Das Altenburger Tor, das Pegauer Tor mit der Folterkammer, das Roßmarktsche Tor (auch Ölturm,
da dort das Öl für die Straßenbeleuchtung aufbewahrt wurde) und das Reichstor,welches das einzig erhaltene Stadttor ist. Hier befanden sich Arrestzellen.
Der erste Torbau war ein Fachwerkgebäude.
Auf dessen Grundmauern wurde 1723/24 dieses Tor im Barockstil, vom sächsischen Generalakzisebaumeister Naumann, neu errichtet.

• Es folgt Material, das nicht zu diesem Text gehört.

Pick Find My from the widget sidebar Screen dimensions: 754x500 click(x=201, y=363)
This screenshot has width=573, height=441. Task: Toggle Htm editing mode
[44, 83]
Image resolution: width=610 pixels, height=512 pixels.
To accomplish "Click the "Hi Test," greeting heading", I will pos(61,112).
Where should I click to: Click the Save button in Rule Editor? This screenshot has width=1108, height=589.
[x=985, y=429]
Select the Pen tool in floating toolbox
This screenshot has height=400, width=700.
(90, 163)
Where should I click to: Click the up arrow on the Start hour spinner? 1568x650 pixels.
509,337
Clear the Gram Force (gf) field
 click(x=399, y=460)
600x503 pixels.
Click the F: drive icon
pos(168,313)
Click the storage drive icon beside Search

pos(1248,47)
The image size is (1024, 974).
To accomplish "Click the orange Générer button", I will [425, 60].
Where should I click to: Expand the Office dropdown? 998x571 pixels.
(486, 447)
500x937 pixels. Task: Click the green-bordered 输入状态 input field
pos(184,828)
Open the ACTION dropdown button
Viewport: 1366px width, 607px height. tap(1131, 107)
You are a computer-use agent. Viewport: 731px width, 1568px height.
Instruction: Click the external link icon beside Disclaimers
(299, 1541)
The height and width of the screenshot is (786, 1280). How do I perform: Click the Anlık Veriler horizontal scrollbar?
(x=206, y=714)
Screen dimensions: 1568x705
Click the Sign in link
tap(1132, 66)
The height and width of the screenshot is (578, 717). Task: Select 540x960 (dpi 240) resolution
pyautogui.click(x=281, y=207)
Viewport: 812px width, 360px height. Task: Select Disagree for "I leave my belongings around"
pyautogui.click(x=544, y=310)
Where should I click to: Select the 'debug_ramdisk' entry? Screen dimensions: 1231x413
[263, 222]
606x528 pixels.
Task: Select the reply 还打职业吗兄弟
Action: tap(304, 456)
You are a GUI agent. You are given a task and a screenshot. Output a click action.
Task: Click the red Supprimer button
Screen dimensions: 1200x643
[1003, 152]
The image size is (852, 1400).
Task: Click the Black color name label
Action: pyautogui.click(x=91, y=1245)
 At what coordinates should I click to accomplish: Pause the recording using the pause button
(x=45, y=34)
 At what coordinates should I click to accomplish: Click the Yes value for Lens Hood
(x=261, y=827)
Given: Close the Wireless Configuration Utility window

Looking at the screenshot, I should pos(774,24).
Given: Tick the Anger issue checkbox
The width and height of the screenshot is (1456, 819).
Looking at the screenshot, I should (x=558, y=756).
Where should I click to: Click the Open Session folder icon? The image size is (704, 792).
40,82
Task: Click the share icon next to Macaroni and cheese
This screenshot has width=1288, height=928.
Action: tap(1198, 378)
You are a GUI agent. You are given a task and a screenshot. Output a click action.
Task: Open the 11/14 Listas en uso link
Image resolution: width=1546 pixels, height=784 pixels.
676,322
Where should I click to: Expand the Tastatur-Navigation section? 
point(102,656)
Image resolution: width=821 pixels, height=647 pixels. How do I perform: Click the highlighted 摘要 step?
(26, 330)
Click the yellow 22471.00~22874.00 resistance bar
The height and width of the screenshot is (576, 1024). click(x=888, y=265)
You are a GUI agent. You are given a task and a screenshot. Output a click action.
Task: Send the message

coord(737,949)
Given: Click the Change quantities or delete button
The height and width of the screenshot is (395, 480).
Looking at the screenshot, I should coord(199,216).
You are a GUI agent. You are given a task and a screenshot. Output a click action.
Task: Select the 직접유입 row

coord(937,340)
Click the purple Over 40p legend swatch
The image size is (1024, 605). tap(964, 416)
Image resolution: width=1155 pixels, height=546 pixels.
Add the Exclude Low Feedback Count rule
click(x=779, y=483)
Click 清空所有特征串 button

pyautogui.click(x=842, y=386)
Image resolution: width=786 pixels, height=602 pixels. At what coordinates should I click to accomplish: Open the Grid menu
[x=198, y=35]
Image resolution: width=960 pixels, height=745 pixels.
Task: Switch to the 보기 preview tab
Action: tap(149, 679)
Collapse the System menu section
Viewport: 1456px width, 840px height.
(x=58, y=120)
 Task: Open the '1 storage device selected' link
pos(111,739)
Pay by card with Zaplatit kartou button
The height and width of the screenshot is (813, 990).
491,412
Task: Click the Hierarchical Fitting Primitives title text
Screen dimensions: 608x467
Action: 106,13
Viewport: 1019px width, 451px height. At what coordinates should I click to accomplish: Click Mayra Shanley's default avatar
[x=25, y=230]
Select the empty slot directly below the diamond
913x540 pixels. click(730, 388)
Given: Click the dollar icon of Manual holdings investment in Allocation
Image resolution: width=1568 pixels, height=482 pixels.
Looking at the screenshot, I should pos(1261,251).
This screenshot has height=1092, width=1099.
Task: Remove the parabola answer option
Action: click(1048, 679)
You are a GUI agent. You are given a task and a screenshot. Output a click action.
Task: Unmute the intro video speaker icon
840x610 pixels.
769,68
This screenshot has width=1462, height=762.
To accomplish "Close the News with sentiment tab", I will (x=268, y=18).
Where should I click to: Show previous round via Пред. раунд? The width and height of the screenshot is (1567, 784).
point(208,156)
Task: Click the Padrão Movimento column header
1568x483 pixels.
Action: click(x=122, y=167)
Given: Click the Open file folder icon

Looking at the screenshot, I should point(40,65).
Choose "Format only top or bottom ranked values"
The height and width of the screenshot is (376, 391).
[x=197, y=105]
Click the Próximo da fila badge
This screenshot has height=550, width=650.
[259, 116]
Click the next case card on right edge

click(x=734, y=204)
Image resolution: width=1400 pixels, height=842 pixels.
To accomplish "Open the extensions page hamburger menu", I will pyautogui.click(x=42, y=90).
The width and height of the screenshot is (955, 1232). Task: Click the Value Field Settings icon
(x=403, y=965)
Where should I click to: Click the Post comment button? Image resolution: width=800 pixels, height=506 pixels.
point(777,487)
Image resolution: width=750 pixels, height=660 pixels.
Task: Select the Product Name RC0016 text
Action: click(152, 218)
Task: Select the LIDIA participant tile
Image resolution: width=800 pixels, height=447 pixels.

An der südlichen Torseite befand sich seit 1560 das Kornhaus, später Malzhaus. Dieses wurde 1882 abgerissen.
Seit 1974 befindet sich im Reichstor mit dem Torwächterhaus das Museum der Stadt Borna.
Hier kann man sich über wirtschaftlichen Standbeine der Bornaer Stadtgeschichte - den Braunkohlenbergbau, den Musikinstrumentenbau,
die Feldgärtnerei und das Karabinier-Regiment - informieren.
Im Turm kann man in den ehemaligen Arrestzellen die Wachstube,
zwei Etagen zur mittelalterlichen Gerichtsbarkeit und im obersten Stockwerk die nachgestellte Türmerstube, die in früheren Zeiten im Kirchturm war, besichtigen.